Text block:

-------------------------

DiCamillo published her groundbreaking debut novel, 'Because of Winn-Dixie,' 25 years ago. Today, she’s ready to look back in disbelief on the miracle of her career.

Dina Kantor via Candlewick Press|

Kate DiCamillo

Certain words send Kate DiCamillo wandering.

“Prolific” is one of them.

The 61-year-old Minneapolis writer has written 13 novels, 19 chapter books, three picture books, and three short story collections since she published her debut novel, Because of Winn-Dixie, in 2000. These works include Newbery Award winners The Tale of Despereaux (2004) and Flora & Ulysses (2014), as well as the beloved Mercy Watson series of early reader books. In the past year, she’s published four new books, most recently Orris and Timble: Lost and Found in April.

But call this output “prolific” and the humble DiCamillo would demur. The stories found her, she would say, and the characters called out to be written. Her summoning sessions are insignificant—she wakes up every morning, writes two pages, and that’s it.

“The word has now been applied to me with alarming frequency,” DiCamillo says. “I work so slowly, but I guess two pages a day over 25 years, you become prolific.”

Two pages a day is an inadequate way to measure a quarter century of childhood-defining prose, but this simple practice has helped make the 61-year-old DiCamillo the Beverly Cleary of a generation. It gave birth to Opal Buloni, the 10-year-old protagonist of the partially autobiographical Winn-Dixie, a precocious child who has become one of the most enduring figures in modern children’s literature. On Tuesday, August 19, DiCamillo will celebrate the 25 years since she introduced the world to Opal with a Q&A and screening of the 2005 film adaptation Winn-Dixie at the Riverview Theater.

-------------------------

Stated goal 1:
Translate this sentence from the article on Kate DiCamillo into French: "Certain words send Kate DiCamillo wandering."
Stated goal 2:
Please quote the part of the article on Kate DiCamillo that opens with the words containing "Certain words send" and closes with "Found in April.".
Stated goal 3:
Answer these questions using the article on Kate DiCamillo:
(a) In what year did DiCamillo publish Because of Winn-Dixie?
(b) How many pages does she write each morning?
(c) At what venue will the Q&A and film screening on August 19 take place?
Rely only on the text above.

Dataset extract:
-------------------------

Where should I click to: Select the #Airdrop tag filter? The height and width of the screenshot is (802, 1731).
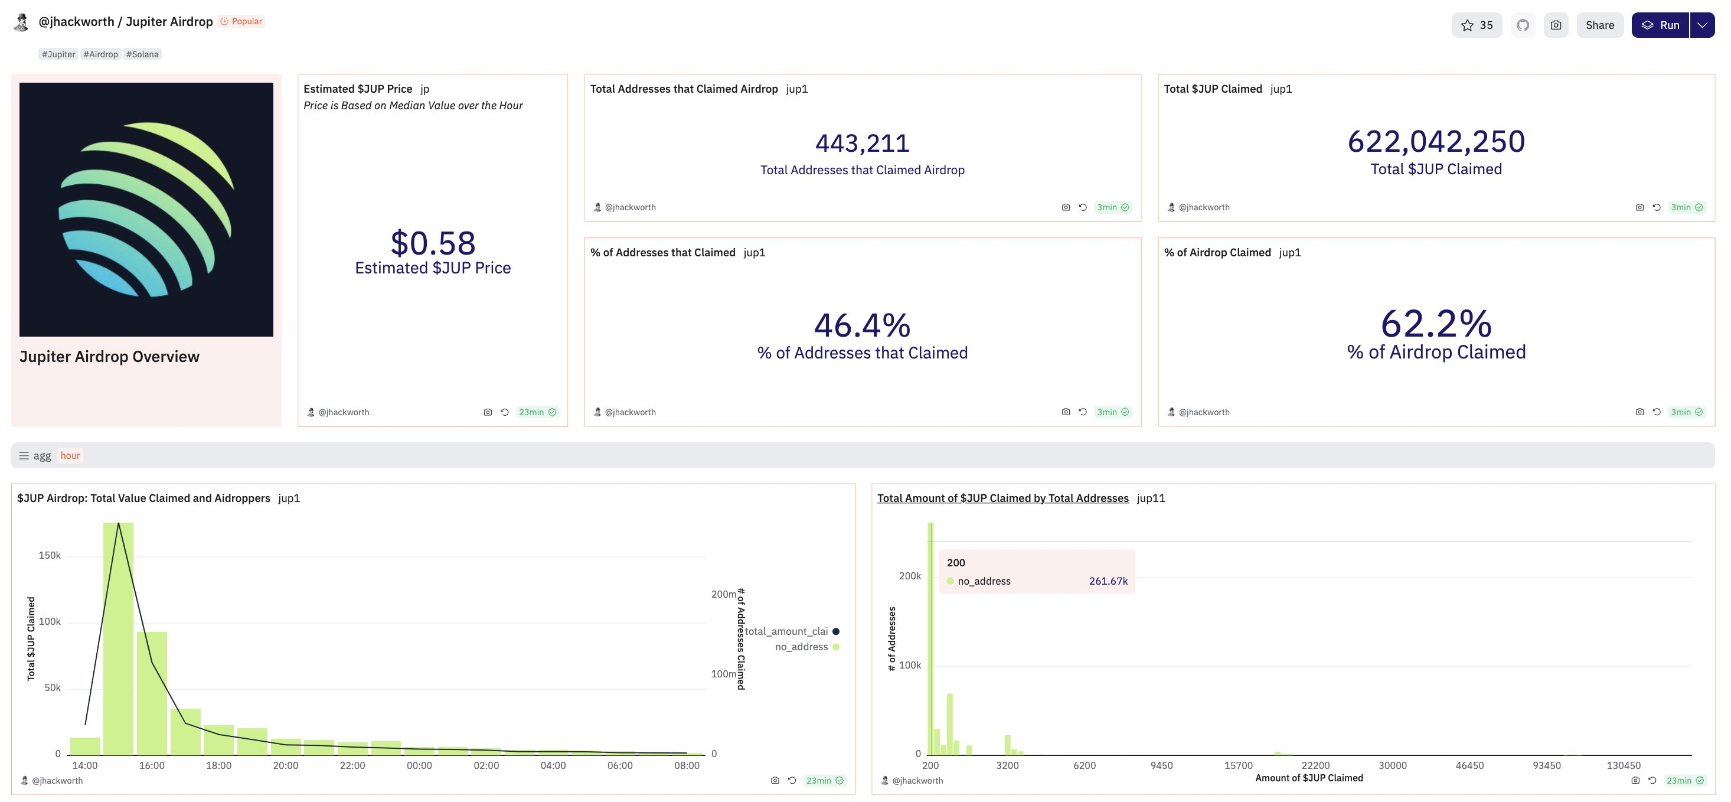tap(100, 53)
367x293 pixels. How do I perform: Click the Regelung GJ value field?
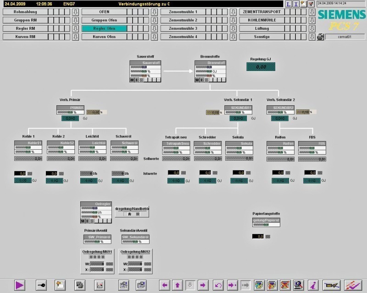(x=261, y=67)
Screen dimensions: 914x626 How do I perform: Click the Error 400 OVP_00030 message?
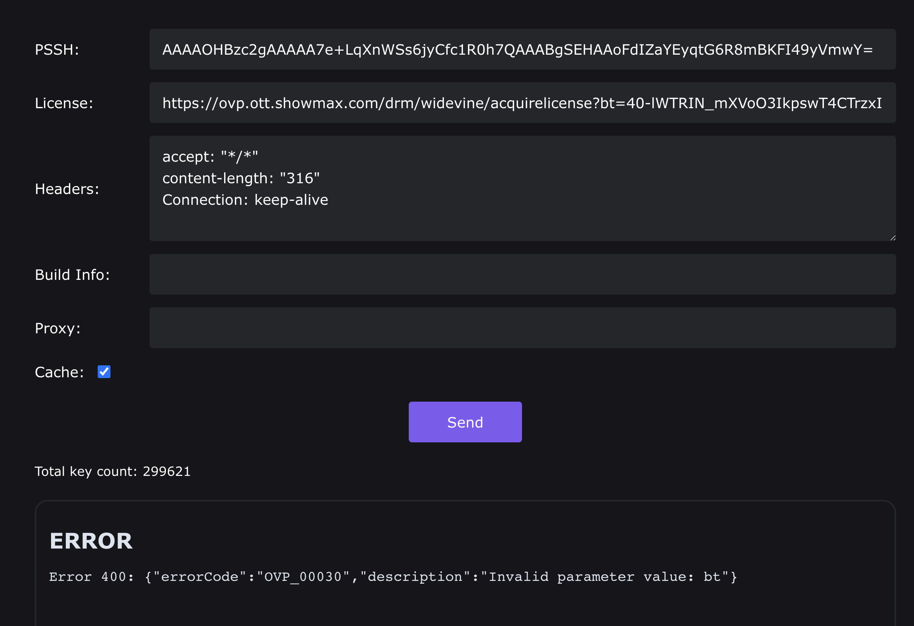393,576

-------------------------

Written solution 1:
Certains mots font divaguer Kate DiCamillo.

Written solution 2:
Certain words send Kate DiCamillo wandering.

“Prolific” is one of them.

The 61-year-old Minneapolis writer has written 13 novels, 19 chapter books, three picture books, and three short story collections since she published her debut novel, Because of Winn-Dixie, in 2000. These works include Newbery Award winners The Tale of Despereaux (2004) and Flora & Ulysses (2014), as well as the beloved Mercy Watson series of early reader books. In the past year, she’s published four new books, most recently Orris and Timble: Lost and Found in April.

Written solution 3:
(a) 2000
(b) Two
(c) The Riverview Theater